I was sitting on my couch watching reruns of The Addams Family when Tyler came in. "Hello," I said, brightening visibly, I suspected. I had been thinking about Tyler nonstop since we had last separated- not that I didn't usually have him always somewhere in my mind. "Hola," he replied, "Bonjour, ciao, kon'nichiwa, privet, hallo." He motioned upwards with his hands, "Up, up, woman, time to go." I laughed and stood up, "Vere are ve going?"
"I vill show you, I vill show you, now we go, le's go, le's go. No time to vaste." I laughed and let him take my hand as he led me to the front door. "I'm going out!" I called up the stairs, to Jake. "Bye," he called back uninterestedly. I followed Tyler out the door and he opened his car door for me. "Thank you, sir."
"Ye, ye, le's go, le's go." He grinned at me and closed the passenger door, walking around to the other side of the car.
The nearest graveyard was almost an hour away. Angela questioned me persistently as we drove, looking out her window and trying to figure out where I was taking her, making incorrect hypotheses and begging me to end her suspense. When we got relatively close to the graveyard, I pulled over and made her tie a scarf, which I had borrowed from my mom, around her eyes. When we pulled up to the entrance, I got out and went to ask where Dustin's grave was. I was pointed in the right direction, and I got back in the car and drove as close as I could to the grave. When I parked, I got out and went around to Angela's side, opening her door and unbuckling her seatbelt for her. Her breath was warm on my head as I reached over her, but she didn't stiffen as my arm brushed her leg, and I released her belt. She let me take her hands and I led he rout of the car. She sniffed around, and I smiled at her curious face, though I couldn't see her eyes. "This place smells familiar," she said. I laughed and shook my head, "Of all the things I thought you might say when I took you here, that was not one of them." She grinned, "Where am I?" I shook my head, though she couldn't see me, "Nope," I said, grinning at my advantage over her, "Not yet, little missy." She pouted, but consented when I pulled her forward. I found Dustin's grave and stared at it for a moment before turning to Angela. "In loving memory" it said, "Loved sister, daughter, friend" it said. It was so bizarre to me, looking at that. It was the world's view on life, on what it meant. She was someone's sister, someone's daughter, someone's friend, and she had been loved. But I, who had never known her, not really, though I felt as if I had, I knew there was so much more to her than that. It made me think of faith, of life after death. Could anyone really believe that this was it, that this incredible girl, and so many others, were simply gone. Well, she had a good life, now it's over. The end. Could anyone really believe that? Even if I hadn't had my faith, I would have been able to say, in that moment, that it was impossible to believe that of this girl. Her spirit was too strong to be gone.

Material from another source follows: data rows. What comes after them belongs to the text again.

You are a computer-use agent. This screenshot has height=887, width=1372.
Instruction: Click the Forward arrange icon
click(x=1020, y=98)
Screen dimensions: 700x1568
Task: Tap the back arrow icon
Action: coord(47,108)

I took the scarf off of Angela's eyes, then, and watched her face. She blinked. Her mouth fell open a bit. "Oh," she said. Her eyes crinkled for a moment, tears springing up in them, but she quickly swiped them away, and took a confident step towards the gravestone. She smiled slightly, her eyes still wet, and touched the top of the stone, wiping off the dust that had gathered. "I haven't been here since the funeral," she said, still smiling slightly, tears running down her white cheeks. "When I saw this," she said, and her voice caught in her throat. She paused a moment, gathering herself, and then continued, "When I first saw this..." she trailed off, staring at the stone. She looked off, away from it, and then met my gaze. She smiled sadly, her lips pressed together firmly as the tears continued, "When I first saw this, it felt like... Wow. She's really gone, isn't she?" She nodded, looking back at the grave.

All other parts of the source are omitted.